SET PROBLEM:
Can you rewrite everything from the start of the listing down to the line containing "Switch to the Instances", swapping each "Instruction" for "Command" and leaving all else unchanged?

[Entries on target coordinates]
┌────────
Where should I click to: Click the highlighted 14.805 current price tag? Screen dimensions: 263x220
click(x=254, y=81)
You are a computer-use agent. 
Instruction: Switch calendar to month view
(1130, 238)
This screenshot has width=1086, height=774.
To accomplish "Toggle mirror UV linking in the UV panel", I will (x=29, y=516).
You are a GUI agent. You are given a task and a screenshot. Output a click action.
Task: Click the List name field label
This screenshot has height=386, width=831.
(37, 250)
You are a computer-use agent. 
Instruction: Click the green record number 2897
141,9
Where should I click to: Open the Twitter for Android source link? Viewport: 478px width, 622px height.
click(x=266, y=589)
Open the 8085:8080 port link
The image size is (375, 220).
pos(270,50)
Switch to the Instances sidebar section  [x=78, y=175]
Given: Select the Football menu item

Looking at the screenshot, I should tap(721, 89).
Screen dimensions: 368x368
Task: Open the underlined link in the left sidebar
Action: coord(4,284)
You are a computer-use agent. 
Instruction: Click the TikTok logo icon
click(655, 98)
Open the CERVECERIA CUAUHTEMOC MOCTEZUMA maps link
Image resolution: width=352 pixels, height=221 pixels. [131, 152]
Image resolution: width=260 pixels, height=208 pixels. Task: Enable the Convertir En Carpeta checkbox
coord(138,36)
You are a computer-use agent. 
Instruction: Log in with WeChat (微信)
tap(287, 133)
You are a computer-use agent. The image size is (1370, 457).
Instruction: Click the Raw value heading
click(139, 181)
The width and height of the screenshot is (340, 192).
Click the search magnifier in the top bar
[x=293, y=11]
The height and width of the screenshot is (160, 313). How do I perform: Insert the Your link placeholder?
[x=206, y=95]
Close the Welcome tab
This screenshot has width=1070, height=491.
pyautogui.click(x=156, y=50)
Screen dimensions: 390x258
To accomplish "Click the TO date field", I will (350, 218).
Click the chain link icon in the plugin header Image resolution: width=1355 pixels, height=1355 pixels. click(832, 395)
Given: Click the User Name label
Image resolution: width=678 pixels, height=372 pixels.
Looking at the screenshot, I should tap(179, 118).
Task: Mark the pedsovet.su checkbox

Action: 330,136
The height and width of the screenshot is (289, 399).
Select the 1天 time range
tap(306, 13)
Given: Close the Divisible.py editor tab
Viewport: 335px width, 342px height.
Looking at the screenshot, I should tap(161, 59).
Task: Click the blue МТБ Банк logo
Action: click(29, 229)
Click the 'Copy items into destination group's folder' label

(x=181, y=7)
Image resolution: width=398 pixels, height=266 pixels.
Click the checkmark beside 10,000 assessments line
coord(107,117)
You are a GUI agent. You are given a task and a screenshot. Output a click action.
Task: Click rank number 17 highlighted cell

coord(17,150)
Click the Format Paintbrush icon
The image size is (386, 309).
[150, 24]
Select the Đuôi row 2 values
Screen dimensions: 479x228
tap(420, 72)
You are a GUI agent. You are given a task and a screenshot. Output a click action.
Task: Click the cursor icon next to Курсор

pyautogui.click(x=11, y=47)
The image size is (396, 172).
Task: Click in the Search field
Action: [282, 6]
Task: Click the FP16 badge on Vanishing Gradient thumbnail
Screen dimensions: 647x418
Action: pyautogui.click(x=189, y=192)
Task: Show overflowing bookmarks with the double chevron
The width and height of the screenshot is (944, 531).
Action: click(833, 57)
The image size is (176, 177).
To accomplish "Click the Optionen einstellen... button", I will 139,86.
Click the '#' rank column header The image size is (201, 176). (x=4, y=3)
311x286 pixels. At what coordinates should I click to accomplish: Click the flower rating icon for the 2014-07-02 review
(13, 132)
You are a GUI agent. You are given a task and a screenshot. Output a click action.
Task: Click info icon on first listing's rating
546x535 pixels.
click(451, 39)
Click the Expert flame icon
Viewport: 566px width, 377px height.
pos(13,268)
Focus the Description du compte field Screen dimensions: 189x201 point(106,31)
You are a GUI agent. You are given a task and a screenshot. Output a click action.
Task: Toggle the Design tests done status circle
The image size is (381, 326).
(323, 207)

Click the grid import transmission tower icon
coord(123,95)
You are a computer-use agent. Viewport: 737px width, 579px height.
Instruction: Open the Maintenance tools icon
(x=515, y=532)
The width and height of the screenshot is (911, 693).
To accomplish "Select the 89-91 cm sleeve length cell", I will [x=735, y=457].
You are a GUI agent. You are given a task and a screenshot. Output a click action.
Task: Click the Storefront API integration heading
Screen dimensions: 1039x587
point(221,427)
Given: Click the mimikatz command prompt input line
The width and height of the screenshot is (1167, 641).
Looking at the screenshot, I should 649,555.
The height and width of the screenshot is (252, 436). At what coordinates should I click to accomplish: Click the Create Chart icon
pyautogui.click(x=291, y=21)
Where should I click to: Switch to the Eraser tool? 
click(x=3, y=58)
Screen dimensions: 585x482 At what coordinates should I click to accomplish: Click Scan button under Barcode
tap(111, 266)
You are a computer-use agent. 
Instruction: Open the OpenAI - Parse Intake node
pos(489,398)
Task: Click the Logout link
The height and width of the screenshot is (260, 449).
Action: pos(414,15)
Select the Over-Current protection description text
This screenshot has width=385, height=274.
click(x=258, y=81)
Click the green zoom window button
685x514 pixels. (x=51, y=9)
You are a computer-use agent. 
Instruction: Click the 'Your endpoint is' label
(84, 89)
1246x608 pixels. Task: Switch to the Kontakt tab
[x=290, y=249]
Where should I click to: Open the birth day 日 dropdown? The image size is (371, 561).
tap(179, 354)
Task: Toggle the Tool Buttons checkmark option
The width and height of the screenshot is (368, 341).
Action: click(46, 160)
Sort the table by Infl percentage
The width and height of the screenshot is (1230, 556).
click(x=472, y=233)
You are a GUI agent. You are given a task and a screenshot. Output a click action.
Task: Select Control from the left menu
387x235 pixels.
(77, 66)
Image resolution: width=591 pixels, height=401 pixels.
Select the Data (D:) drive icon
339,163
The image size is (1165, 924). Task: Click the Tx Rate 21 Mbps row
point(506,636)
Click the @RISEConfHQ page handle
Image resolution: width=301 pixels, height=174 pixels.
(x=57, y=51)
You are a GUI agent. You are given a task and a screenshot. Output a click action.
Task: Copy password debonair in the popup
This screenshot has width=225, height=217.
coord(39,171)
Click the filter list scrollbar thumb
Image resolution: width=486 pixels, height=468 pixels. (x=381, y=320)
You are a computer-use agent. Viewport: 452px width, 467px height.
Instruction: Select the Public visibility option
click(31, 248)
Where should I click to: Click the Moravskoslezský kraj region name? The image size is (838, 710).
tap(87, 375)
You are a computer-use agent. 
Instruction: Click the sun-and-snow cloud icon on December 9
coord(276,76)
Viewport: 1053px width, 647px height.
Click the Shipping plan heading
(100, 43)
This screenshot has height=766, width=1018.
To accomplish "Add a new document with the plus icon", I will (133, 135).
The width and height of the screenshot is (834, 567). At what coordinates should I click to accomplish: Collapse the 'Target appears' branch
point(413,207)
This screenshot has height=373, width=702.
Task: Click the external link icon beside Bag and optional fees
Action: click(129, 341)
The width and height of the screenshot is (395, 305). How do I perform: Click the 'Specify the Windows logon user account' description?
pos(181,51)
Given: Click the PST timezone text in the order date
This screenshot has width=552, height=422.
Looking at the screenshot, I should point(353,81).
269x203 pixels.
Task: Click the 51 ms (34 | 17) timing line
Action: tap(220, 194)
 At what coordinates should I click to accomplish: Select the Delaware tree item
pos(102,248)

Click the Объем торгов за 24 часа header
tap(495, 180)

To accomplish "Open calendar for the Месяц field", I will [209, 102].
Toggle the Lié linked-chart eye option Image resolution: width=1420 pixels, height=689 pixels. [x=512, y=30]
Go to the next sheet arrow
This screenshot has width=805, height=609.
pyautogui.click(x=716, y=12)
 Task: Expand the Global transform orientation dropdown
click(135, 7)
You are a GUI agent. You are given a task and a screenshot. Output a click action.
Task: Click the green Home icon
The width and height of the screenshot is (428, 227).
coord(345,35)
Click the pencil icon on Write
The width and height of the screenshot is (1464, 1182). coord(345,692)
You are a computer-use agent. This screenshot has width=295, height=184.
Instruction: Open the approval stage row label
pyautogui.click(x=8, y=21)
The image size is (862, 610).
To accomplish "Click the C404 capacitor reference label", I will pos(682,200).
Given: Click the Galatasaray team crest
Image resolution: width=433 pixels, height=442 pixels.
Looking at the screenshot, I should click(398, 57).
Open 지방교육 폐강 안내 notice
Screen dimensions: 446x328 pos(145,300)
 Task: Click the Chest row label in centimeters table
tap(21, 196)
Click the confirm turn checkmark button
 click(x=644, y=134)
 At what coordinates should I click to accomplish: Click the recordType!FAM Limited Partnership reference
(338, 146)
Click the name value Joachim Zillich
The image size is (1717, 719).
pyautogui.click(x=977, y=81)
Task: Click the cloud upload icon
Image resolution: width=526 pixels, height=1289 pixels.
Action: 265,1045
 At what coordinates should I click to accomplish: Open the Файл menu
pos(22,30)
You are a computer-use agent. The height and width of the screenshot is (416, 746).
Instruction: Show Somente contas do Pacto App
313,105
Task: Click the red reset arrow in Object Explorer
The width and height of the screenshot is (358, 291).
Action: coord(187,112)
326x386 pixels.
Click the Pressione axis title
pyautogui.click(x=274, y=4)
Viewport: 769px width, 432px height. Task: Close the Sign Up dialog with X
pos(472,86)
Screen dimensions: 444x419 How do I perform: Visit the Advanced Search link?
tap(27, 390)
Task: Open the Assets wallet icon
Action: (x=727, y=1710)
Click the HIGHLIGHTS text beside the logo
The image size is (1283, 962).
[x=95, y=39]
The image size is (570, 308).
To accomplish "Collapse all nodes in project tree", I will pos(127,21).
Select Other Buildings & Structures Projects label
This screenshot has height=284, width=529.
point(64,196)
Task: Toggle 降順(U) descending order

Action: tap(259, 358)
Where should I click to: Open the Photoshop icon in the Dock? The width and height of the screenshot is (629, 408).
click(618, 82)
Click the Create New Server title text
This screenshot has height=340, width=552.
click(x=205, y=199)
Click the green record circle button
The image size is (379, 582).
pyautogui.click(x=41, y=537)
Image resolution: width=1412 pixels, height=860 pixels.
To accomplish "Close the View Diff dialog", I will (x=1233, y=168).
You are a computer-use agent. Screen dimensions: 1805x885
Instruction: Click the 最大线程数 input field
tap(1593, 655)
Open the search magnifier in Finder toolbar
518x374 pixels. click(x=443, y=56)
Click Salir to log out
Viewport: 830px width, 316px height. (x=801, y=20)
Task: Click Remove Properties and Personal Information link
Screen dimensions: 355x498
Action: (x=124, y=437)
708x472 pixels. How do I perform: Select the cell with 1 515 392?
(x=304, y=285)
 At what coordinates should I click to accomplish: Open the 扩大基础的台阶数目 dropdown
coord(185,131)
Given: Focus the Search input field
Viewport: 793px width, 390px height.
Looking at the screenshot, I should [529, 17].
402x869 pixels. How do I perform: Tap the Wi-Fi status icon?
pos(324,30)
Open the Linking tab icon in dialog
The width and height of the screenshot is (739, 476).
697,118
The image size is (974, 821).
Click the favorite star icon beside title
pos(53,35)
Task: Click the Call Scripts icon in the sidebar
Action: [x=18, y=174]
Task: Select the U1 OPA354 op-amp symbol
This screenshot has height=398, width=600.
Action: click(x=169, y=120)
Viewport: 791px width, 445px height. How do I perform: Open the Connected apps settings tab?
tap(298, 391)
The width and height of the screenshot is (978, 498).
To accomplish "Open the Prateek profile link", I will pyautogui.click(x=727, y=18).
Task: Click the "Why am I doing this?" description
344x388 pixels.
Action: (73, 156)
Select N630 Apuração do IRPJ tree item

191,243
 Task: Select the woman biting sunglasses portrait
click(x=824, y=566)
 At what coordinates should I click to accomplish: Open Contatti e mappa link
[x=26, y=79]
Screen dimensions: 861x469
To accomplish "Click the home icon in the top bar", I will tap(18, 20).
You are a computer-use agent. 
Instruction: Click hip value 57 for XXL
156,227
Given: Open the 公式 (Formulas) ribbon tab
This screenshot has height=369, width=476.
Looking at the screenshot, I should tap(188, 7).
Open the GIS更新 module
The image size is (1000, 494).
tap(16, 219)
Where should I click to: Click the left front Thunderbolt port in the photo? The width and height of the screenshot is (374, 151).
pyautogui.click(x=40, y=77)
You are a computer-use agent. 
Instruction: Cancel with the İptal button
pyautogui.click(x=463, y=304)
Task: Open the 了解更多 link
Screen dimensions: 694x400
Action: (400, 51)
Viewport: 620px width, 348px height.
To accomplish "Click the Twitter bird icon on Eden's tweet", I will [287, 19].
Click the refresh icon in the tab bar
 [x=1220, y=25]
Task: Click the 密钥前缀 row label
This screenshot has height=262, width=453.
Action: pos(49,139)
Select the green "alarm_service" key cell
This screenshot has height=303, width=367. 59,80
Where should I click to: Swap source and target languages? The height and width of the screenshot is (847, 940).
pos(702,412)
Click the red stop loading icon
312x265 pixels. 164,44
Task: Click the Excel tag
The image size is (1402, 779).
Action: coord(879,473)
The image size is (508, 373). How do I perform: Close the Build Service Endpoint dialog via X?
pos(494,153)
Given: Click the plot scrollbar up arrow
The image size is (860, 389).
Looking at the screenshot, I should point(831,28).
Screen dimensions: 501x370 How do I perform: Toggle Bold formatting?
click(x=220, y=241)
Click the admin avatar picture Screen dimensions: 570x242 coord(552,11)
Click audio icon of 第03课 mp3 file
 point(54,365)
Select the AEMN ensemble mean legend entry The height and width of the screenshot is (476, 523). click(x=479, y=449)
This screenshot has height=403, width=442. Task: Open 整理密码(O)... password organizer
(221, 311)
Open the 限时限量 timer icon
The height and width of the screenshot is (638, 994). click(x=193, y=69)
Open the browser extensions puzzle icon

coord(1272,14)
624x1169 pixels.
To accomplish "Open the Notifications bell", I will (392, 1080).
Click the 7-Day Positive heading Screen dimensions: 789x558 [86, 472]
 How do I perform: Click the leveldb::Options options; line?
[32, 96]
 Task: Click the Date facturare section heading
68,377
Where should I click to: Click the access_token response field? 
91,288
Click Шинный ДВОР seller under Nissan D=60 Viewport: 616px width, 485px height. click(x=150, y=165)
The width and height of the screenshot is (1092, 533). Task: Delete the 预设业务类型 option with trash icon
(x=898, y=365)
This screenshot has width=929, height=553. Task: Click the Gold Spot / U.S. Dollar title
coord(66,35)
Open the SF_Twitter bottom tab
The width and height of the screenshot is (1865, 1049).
└────────
RESPONSE TO THE TASK:
Where should I click to: Click the highlighted 14.805 current price tag? Screen dimensions: 263x220
click(x=254, y=81)
You are a computer-use agent. 
Command: Switch calendar to month view
(1130, 238)
This screenshot has width=1086, height=774.
To accomplish "Toggle mirror UV linking in the UV panel", I will (x=29, y=516).
You are a GUI agent. You are given a task and a screenshot. Output a click action.
Task: Click the List name field label
This screenshot has height=386, width=831.
(37, 250)
You are a computer-use agent. 
Command: Click the green record number 2897
141,9
Where should I click to: Open the Twitter for Android source link? Viewport: 478px width, 622px height.
click(x=266, y=589)
Open the 8085:8080 port link
The image size is (375, 220).
pos(270,50)
Switch to the Instances sidebar section  [x=78, y=175]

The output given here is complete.